What to work on. Render every line of the items below as a JSON list of strings, one string per line, with blank lines dropped and the pictures left out.

BEGIN Data rows

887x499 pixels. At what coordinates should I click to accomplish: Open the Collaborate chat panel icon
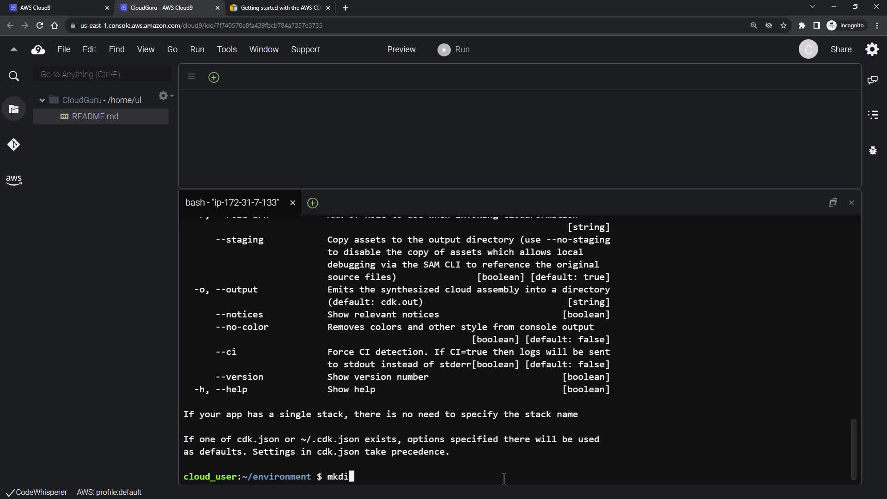tap(873, 80)
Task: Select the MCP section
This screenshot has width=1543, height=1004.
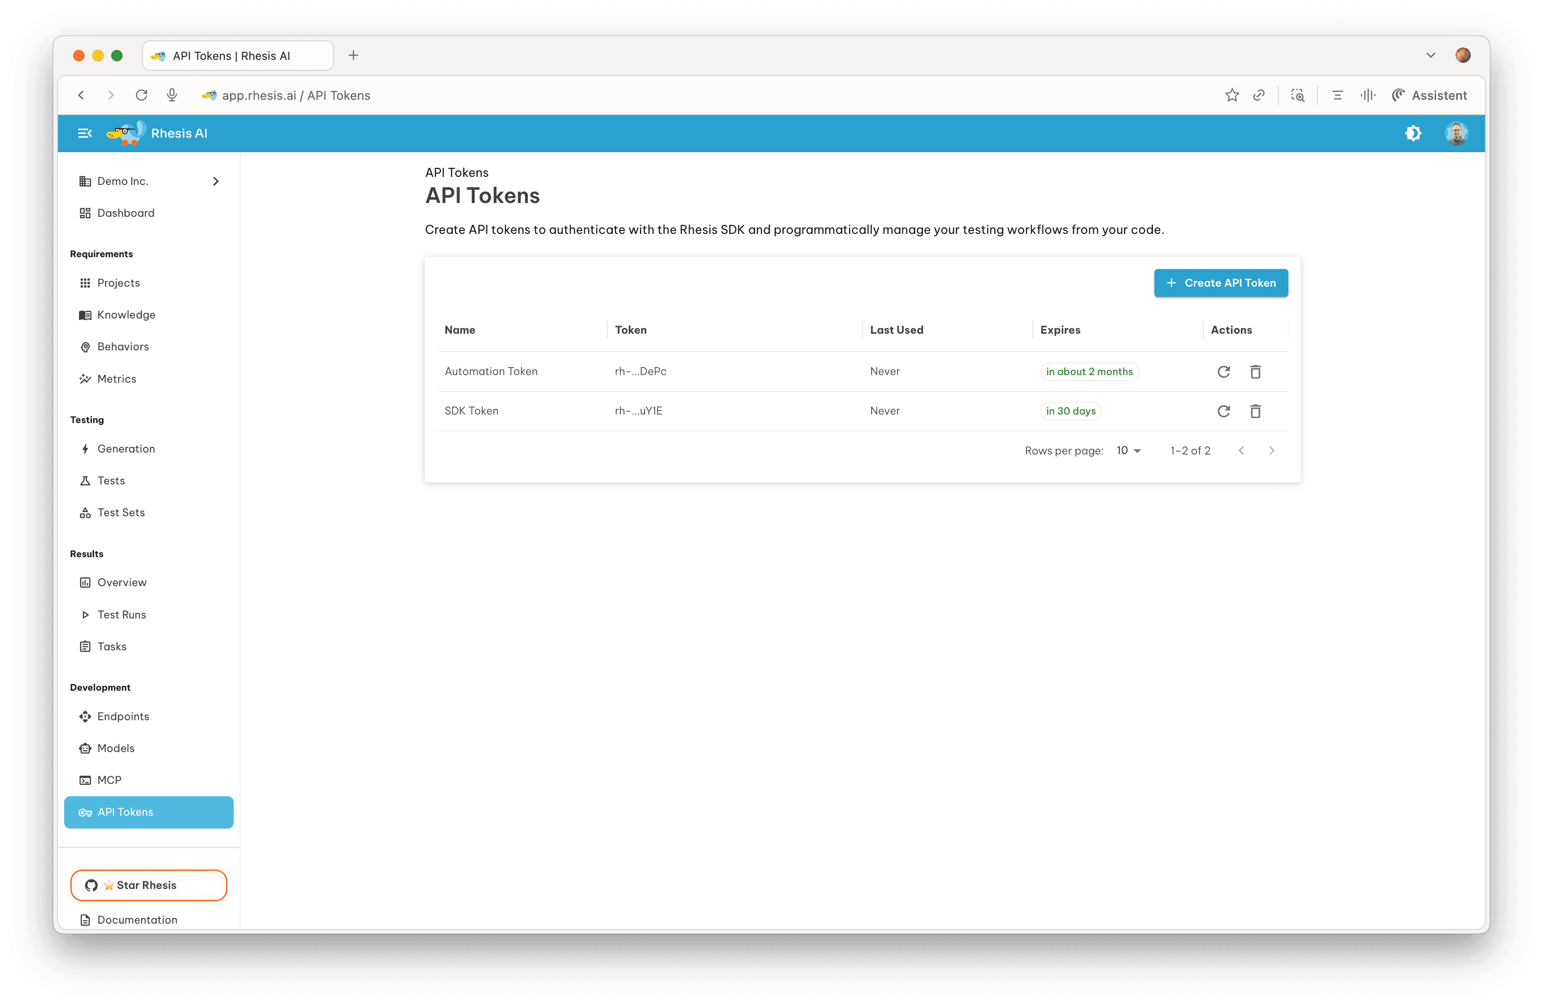Action: point(110,780)
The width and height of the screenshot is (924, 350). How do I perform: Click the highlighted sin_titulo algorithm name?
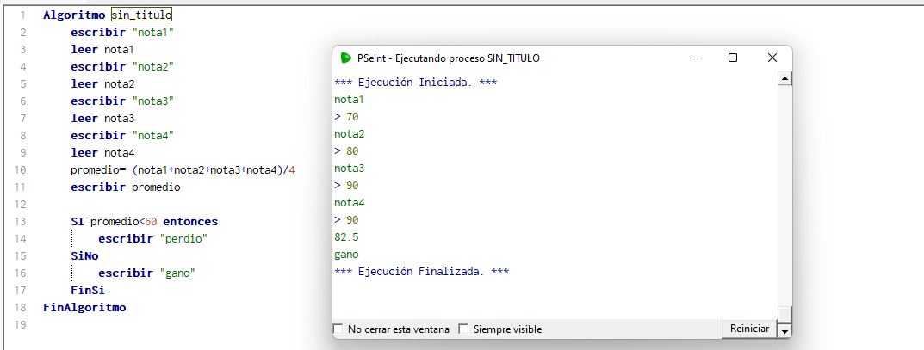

END Data rows

Output.
[
  "887x499 pixels. At what coordinates should I click to accomplish: Open the Collaborate chat panel icon",
  "tap(873, 80)",
  "Task: Select the MCP section",
  "This screenshot has width=1543, height=1004.",
  "Action: point(110,780)",
  "The width and height of the screenshot is (924, 350). How do I perform: Click the highlighted sin_titulo algorithm name?"
]